As we know, the predecessor of CNS&M got to Wilmette and acquired trackage
rights to downtown Evanston and built a small terminal east of C&E at Church
Street. This is why Benson Street is especially wide. The rapid transit
acquired trackage rights Wilson to Evanston and later extended into
Wilmette. The interurban acquired trackage right's via the rapid transit's
trackage rights.
So prior to elevation, a two-track railroad was shared by steam passenger
and freight, rapid transit, and interurban.
C&E was elevated from Montrose, north. Post elevation, its passenger service
was truncated in Uptown, then ended. Its freight above Uptown was delivered
by rapid transit haulage, an arrangement ended in 1973. CTA bought the
elevated portion of C&E in 1955.
I don't know when the swing bridge was removed. The route has experienced a
series of cutbacks. I don't even know who its remaining customers are.
#7
Posted 11 September 2012 - 05:52 PM
Cheers Bazza
#8
Posted 11 September 2012 - 06:47 PM
Toot toot!
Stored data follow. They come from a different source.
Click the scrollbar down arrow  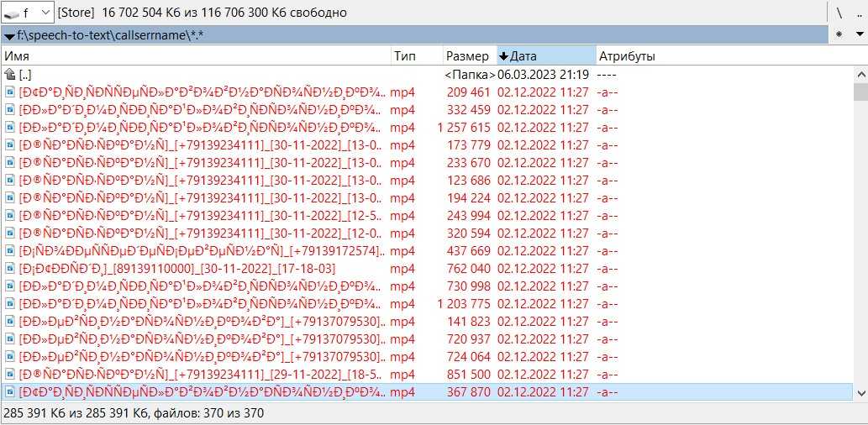click(x=860, y=392)
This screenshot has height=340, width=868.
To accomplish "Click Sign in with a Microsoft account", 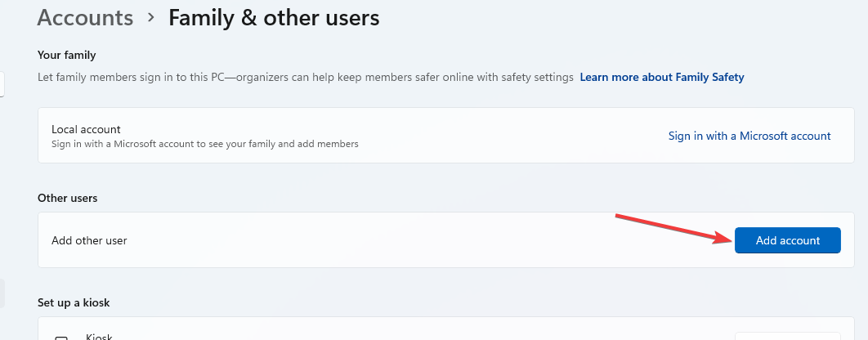I will pos(749,136).
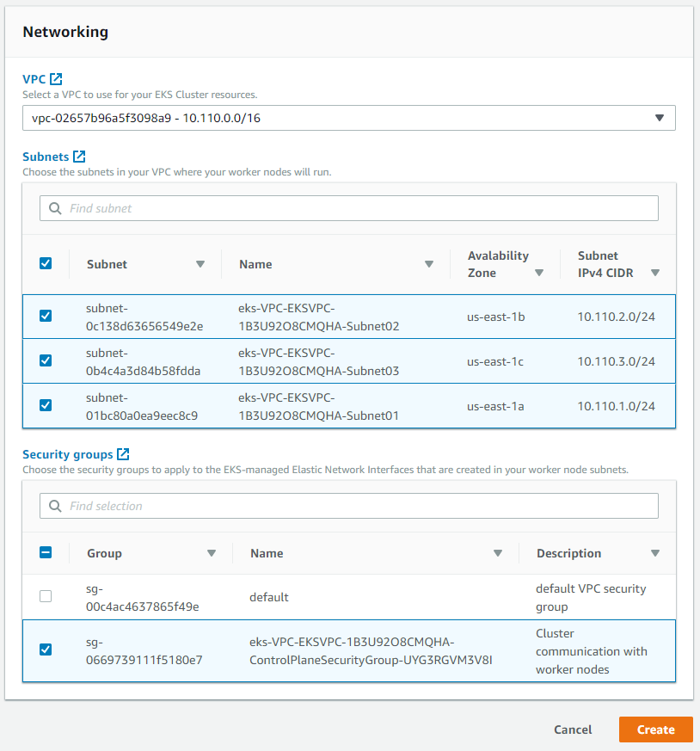The width and height of the screenshot is (700, 751).
Task: Expand the VPC selection dropdown
Action: point(659,118)
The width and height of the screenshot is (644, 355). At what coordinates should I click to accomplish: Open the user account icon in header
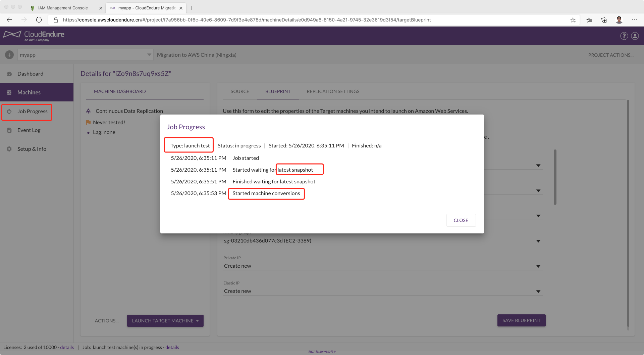point(635,36)
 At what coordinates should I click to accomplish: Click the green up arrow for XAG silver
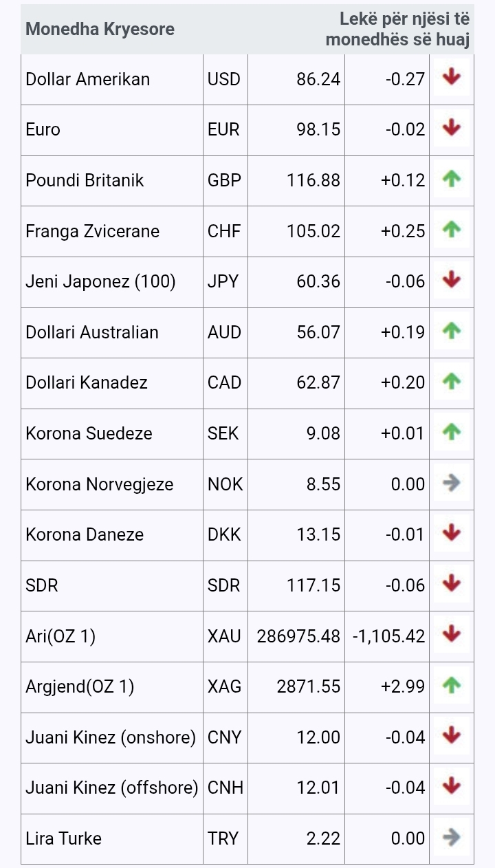[x=451, y=686]
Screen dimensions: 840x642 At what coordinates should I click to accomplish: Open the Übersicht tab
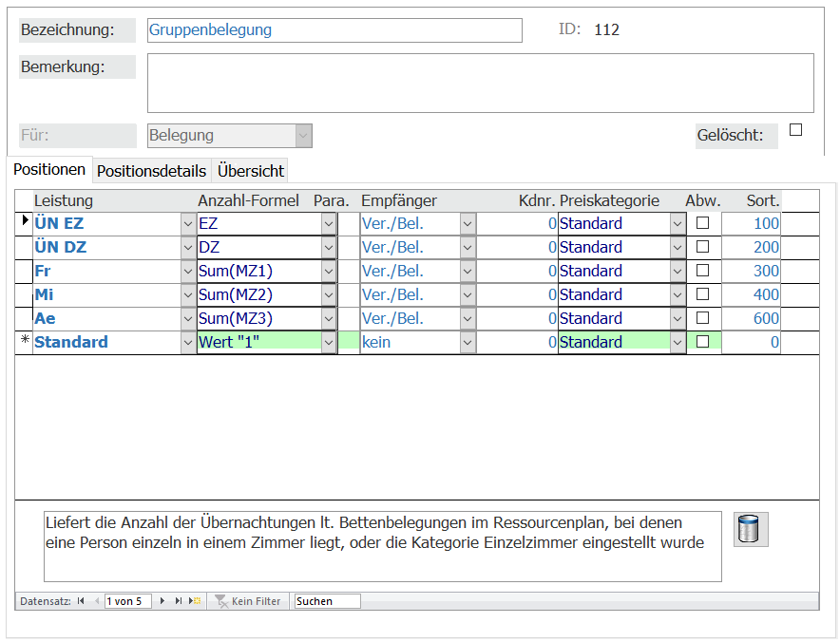tap(250, 171)
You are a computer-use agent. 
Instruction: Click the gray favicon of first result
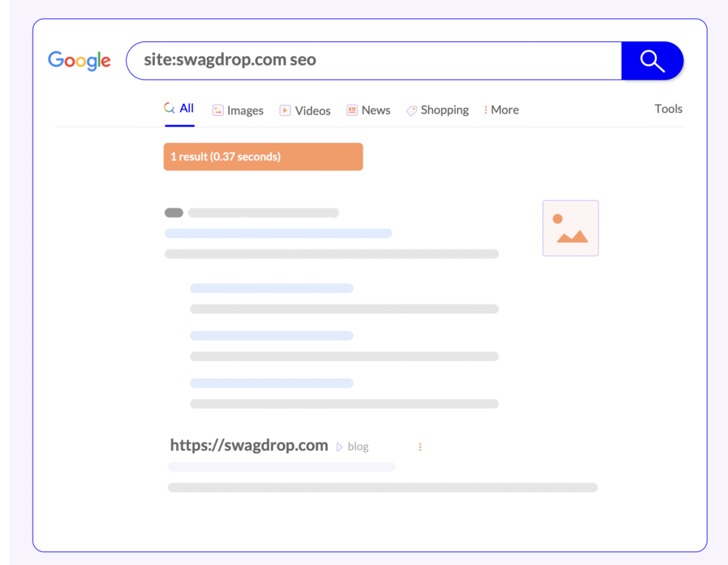click(x=173, y=212)
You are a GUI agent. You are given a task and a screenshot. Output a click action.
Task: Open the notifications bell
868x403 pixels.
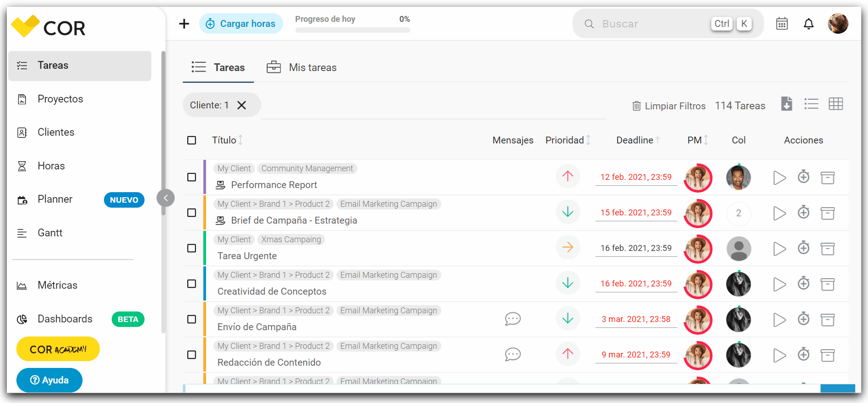tap(808, 24)
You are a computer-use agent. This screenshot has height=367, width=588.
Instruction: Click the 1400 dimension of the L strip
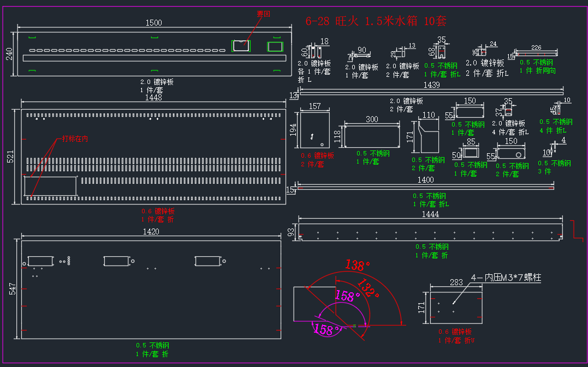click(426, 180)
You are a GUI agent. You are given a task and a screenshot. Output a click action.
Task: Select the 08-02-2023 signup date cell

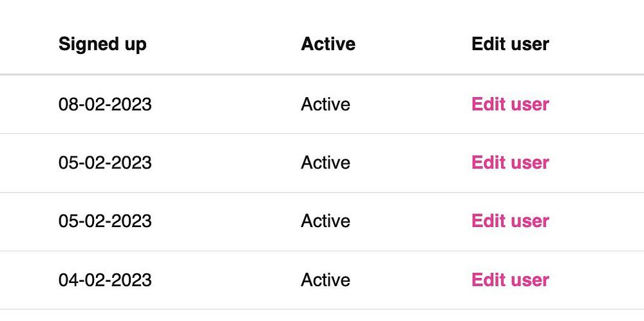point(105,104)
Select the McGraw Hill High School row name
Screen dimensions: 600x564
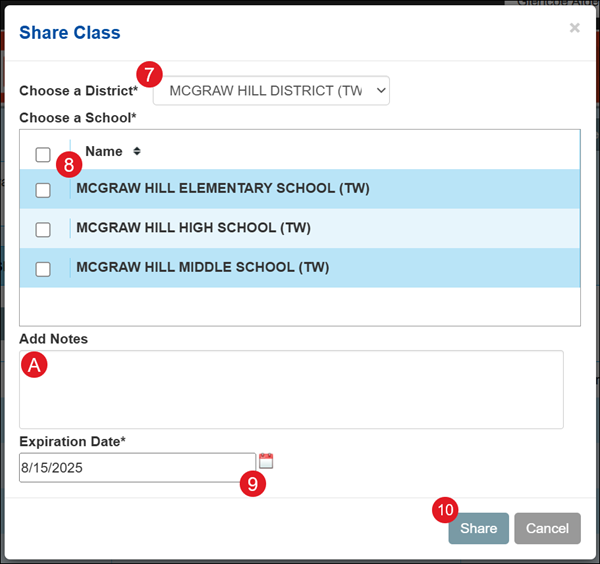coord(193,228)
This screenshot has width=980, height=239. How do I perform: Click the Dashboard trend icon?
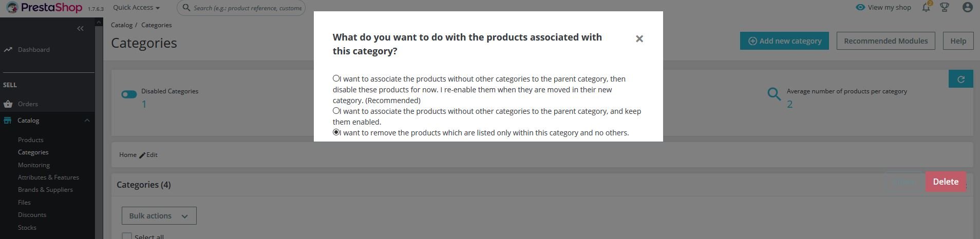8,50
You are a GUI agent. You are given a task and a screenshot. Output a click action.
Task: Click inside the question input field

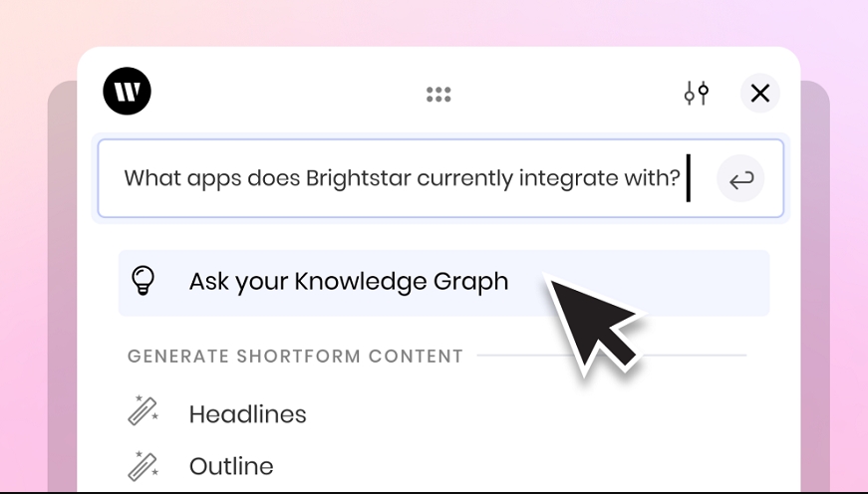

My own horn that is :scarerun:
#9
Posted 11 September 2012 - 07:00 PM
Should I ever get around to including the CNW tracks across the river to the west, well, there's some serious railroading going on over there -- an 8 track mainline, the southern terminal of the CNW Wisconsin Division, commuter trains into downtown Chicago. A whole lot of stuff and when a child I used to play on the CNW ROW I don't know enough about its habits to say boo about it's locomotives.
As for the river traffic, I've seen plenty of photos that show barges of one sort or another and there are several large coal yards at river edge so its certainly plausible that one or more had coal delivered that way (water carriers always being waaay less expensive than rail). The Morton Salt plant appears to have used barges too and it's possible the A.M. Castle steel fabrication & warehouse facilities shipped and received really big beams by barge.
The river around the island is consistently 200 feet wide... no idea how deep but I'd guess not very.